Data Puzzle explained – OnData.blog

For the Data Puzzle I posted last week, I received about a dozen of thoughtful and highly relevant answers. THANK YOU. I want to primarily thank to Luis Ruiz Santiago, Chetan Waman and anonymous J for comments under the previous post, Marzena Rybicka-Szudera and Riesz Ferenc on Facebook fanpage, and Damian Drąg, Paweł Lis, Deb Vasha, Alfredo Jesus Urrutia Giraldo, Jacek Skoczek and others, who contacted me in private or through Sopra Steria intranet groups. I will announce the winners below the article. But first, the explanation.

The short answer: in fact, the relationship between the variables is positive (in other words, when time spent grows, the resolution delta also grows). Just the visualization is deceiving. If this surprises you, read on.

The deceiving right-skewness

First, let’s understand better what we expected to see. The expected scatter plot from the previous post could be improved it a little, noting that the correlated variables may have some distribution. Assuming Gaussian (normal) distribution, the result may look like the right chart below: I call it a marching ant colony:

Figure A: two variables, strongly correlated, both exposing a gaussian (normal) distribution, plotted against each other

And how would that chart change, if the two variables had no relationship whatsoever? The ant swarm is now circular:

Figure B: the variables are now uncorrelated

Actually, we can check whether the relationship exists without even plotting anything. The statistical tools are Pearson or Spearman correlation coefficients:

df[['timespent', 'rdelta_h']].corr(method = 'pearson')
df[['timespent', 'rdelta_h']].corr(method = 'spearman')

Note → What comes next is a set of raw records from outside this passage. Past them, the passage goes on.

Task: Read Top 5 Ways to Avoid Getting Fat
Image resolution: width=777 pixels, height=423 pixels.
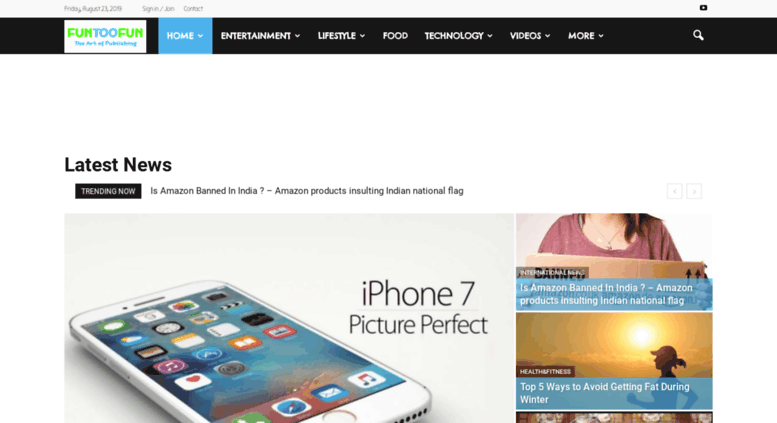Action: pyautogui.click(x=605, y=393)
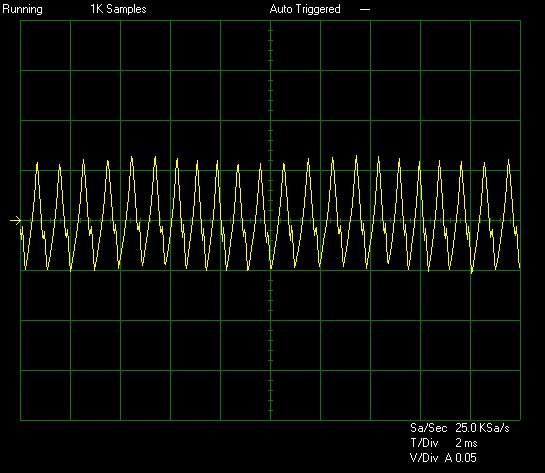Click the word Samples in header
Viewport: 545px width, 473px height.
pos(126,9)
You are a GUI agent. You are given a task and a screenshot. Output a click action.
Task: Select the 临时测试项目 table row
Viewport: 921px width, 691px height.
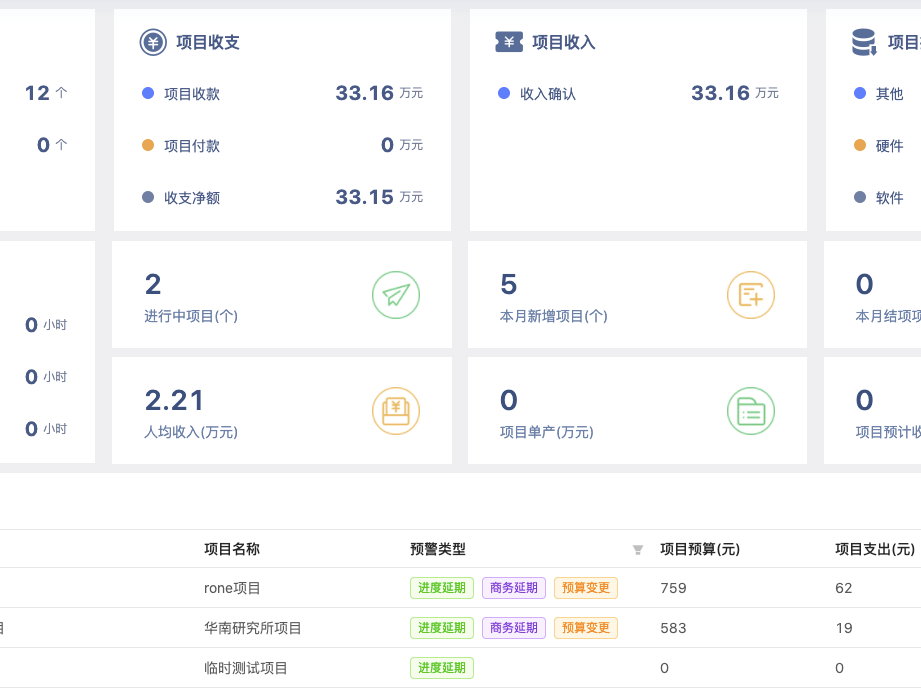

The result of both methods (0.31 and 0.32) show medium-weak positive relationship. This is interesting! Statistics confirms our expectations that timespent and resolution delta are positively correlated. Then what is wrong with the visualization ?

Importantly, our assumption was the Gaussian distribution of the variables…but is this the case? Let’s examine the histogram of Resolution Delta alone:

Figure C: the histogram of Resolution Delta

The majority of values are tiny. The distribution is highly right-skewed (it has a long and thin right tail) and does not resemble the Gaussian bell curve at all. Instead, it may be similar to a log-normal curve (a sort of distorted Gaussian curve, squeezed to the left). In fact, distributions of lifetime of events often behave this way. I won’t show the histogram of our second variable, Time Spent, because it looks almost the same.

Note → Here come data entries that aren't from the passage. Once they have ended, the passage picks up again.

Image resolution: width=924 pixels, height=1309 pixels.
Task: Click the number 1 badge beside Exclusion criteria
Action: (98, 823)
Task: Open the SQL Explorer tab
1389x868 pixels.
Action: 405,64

Then let’s update our assumptions. How would our chart in Figure B look, if both variables had log-normal (instead of “normal” Gaussian) distribution? For this, I plotted against each other two artificially generated two log-normal distributions:

Figure D: two variables, uncorrelated, both exposing a log-normal distribution, plotted against each other

The image to the right looks very much like our original puzzle! This means that we might have been deceived by the visualization. We thought that the original chart showed a negative relationship between two variables, but it didn’t! It showed no visible relationship between the variables. The tails extending vertically and diagonally resulted from the fact that both distributions simply had more small values.

Then where’s the relationship?

Now, one thing still needs to be explained. The chart showed no visible relationship, which does not mean there isn’t one. Note that Pearson coefficient earlier suggests that the relationship should actually exist. Let’s see if we can observe this visually. To do this, we need to somehow get rid of the right-skewness which is obstructing the view. In other words, we need to transform the data, so it is visible more centrally, because the current chart is not very informative. The way to present a log normal (-ish) distribution it is to change the scale of the x-axis to logarithmic. Here is Figure C modified that way:

Figure E: histogram of Resolution Delta, with x-axis logarithmic

Here’s how to read this diagram: on the x-axis, the label [0] represents 1 hour resolution time (because e**0 = 1). Label [2] represents 7 hours (because e **2 = 7). Similarly, [4 ]= 54 hours, [6] = 16 days, and [8] = 125 days. The logarithmic scale is useful because it expands the interesting right part of the diagram, while shrinking the less-interesting right side of the diagram. In effect, it shows more detail on each of those sides.

That much about the Resolution Time. Now, our second variable, Time Spent, is also strongly rightly skewed. Now, what would happen if we redraw our original scatter chart, using logarithmic scale on both variables? Here’s the original chart:

And here is the same on logarithmic scale:

It looks… very different! The horizontal features towards the bottom should be ignored, as they represent limited resolution of the measurements: time spent is measured with 1-minute intervals, and so the bottommost horizontal bars indicate minute 1, 2, 3 and so. It is the upper right corner which is interesting. Here it is again, shown in a few ways.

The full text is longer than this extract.